Code Intermediate medium · 6 min

thread_id: isolating concurrent conversations

What you will learn
Use thread_id to keep separate conversations independent so one user's state doesn't leak into another's.

Why this matters

In production, your graph runs concurrently for multiple users. Without thread_id isolation, one conversation's memory and decisions can contaminate another's: causing wrong answers, privacy leaks, and angry users.

Skip if: If you're building a single-user debugging tool or a one-shot batch processor with no concurrent requests, thread_id isolation is unnecessary overhead. Only add it when you expect parallel graph executions.

Explanation

What it is: thread_id is a unique identifier passed to graph.invoke() via the config parameter that tells LangGraph to store and retrieve state separately for each conversation thread. Think of it as the conversation's passport number.

How it works mechanically: When you call graph.invoke(input, config={"configurable": {"thread_id": "user_123"}}), LangGraph uses a MemorySaver checkpoint to store the graph's state keyed by that thread_id. On the next invoke with the same thread_id, LangGraph retrieves that saved state instead of starting fresh. Different thread_ids get completely isolated state buckets: they never see each other's memory.

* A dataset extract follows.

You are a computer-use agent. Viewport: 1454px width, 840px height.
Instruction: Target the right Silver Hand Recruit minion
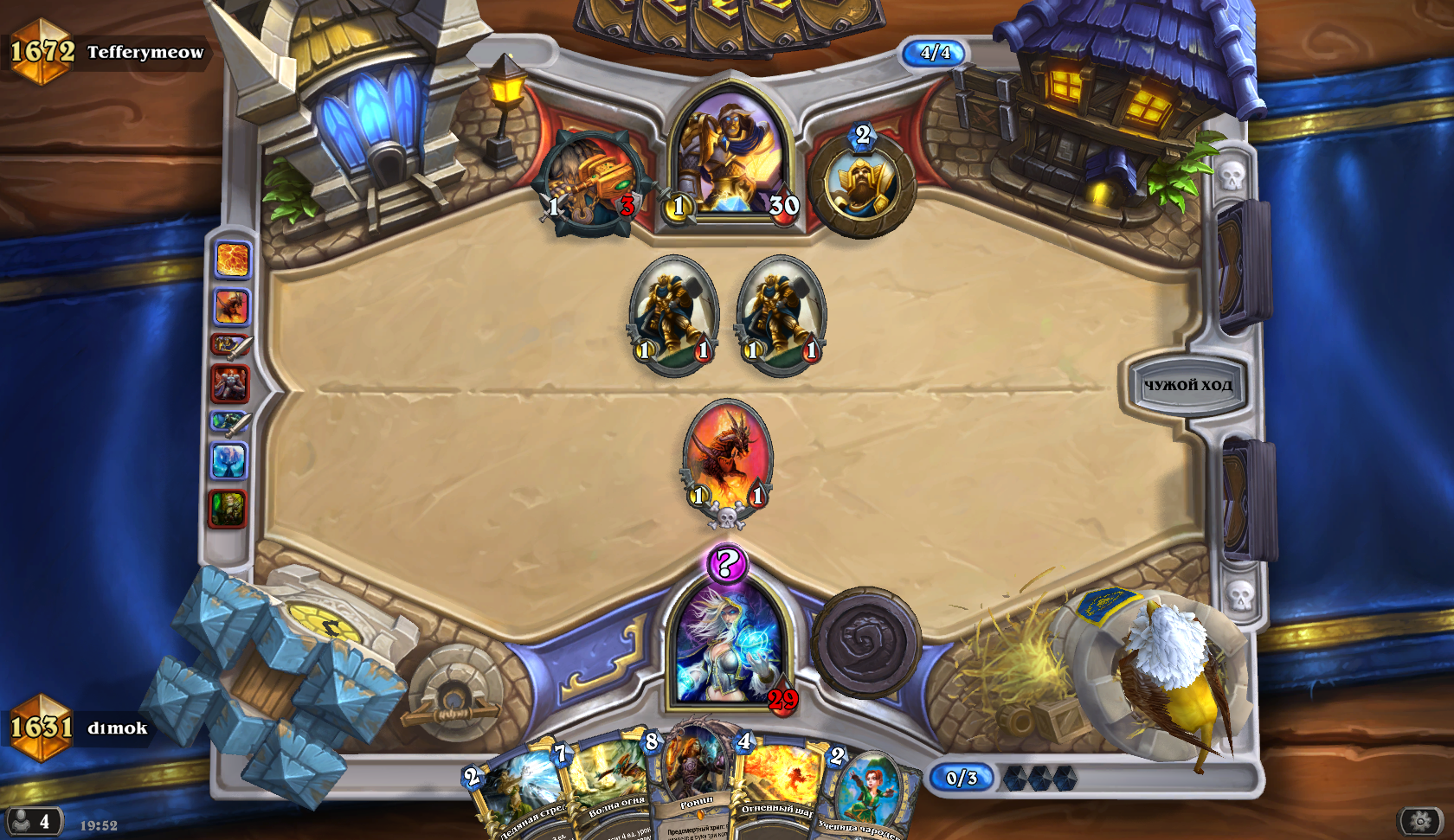[781, 314]

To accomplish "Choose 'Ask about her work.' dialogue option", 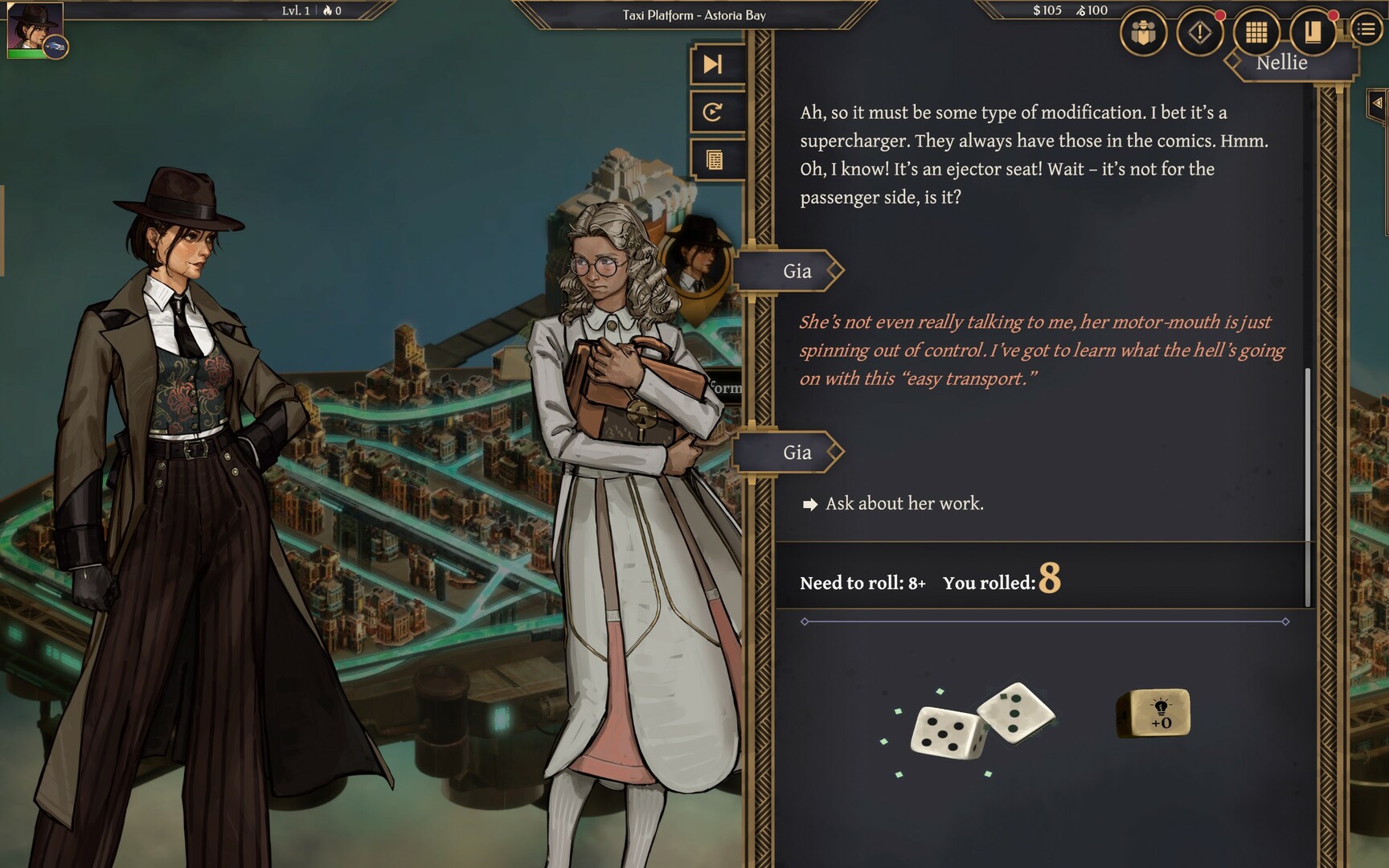I will 905,504.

When to use it: Always use thread_id in production systems that serve multiple concurrent users or sessions. It's the default pattern for multi-turn conversations, chatbots, multi-user APIs, and any system where state persistence matters per user/session.

Analogy

Like a bank teller serving multiple customers in separate cubicles. Each customer (thread_id) has their own transaction history (state) written in a separate ledger. The teller doesn't accidentally read customer B's account when helping customer A: the thread_id ensures the right ledger is opened.

Code

python
from langgraph.graph import StateGraph, START, END
from langgraph.checkpoint.memory import MemorySaver
from typing_extensions import TypedDict
import json

class ConversationState(TypedDict):
    messages: list[str]
    user_context: str
    turn_count: int

def process_input(state: ConversationState) -> ConversationState:
    new_message = f"Turn {state['turn_count']}: Processing in context '{state['user_context']}'"
    return {
        "messages": state["messages"] + [new_message],
        "user_context": state["user_context"],
        "turn_count": state["turn_count"] + 1
    }

def update_context(state: ConversationState) -> ConversationState:
    return {
        "messages": state["messages"],
        "user_context": state["user_context"] + " [updated]",
        "turn_count": state["turn_count"]
    }

graph = StateGraph(ConversationState)
graph.add_node("process", process_input)
graph.add_node("update", update_context)
graph.add_edge(START, "process")
graph.add_edge("process", "update")
graph.add_edge("update", END)

checkpointer = MemorySaver()
compiled_graph = graph.compile(checkpointer=checkpointer)

initial_state = {
    "messages": [],
    "user_context": "user_alice",
    "turn_count": 1
}

print("=== User Alice, Thread 1 ===")
result_alice_1 = compiled_graph.invoke(
    initial_state,
    config={"configurable": {"thread_id": "alice_thread_1"}}
)
print(json.dumps(result_alice_1, indent=2))

print("\n=== User Bob, Thread 1 ===")
initial_state_bob = {
    "messages": [],
    "user_context": "user_bob",
    "turn_count": 1
}
result_bob_1 = compiled_graph.invoke(
    initial_state_bob,
    config={"configurable": {"thread_id": "bob_thread_1"}}
)
print(json.dumps(result_bob_1, indent=2))

print("\n=== User Alice, Thread 1 Again (resuming) ===")
result_alice_2 = compiled_graph.invoke(
    {"messages": [], "user_context": "", "turn_count": 0},
    config={"configurable": {"thread_id": "alice_thread_1"}}
)
print(json.dumps(result_alice_2, indent=2))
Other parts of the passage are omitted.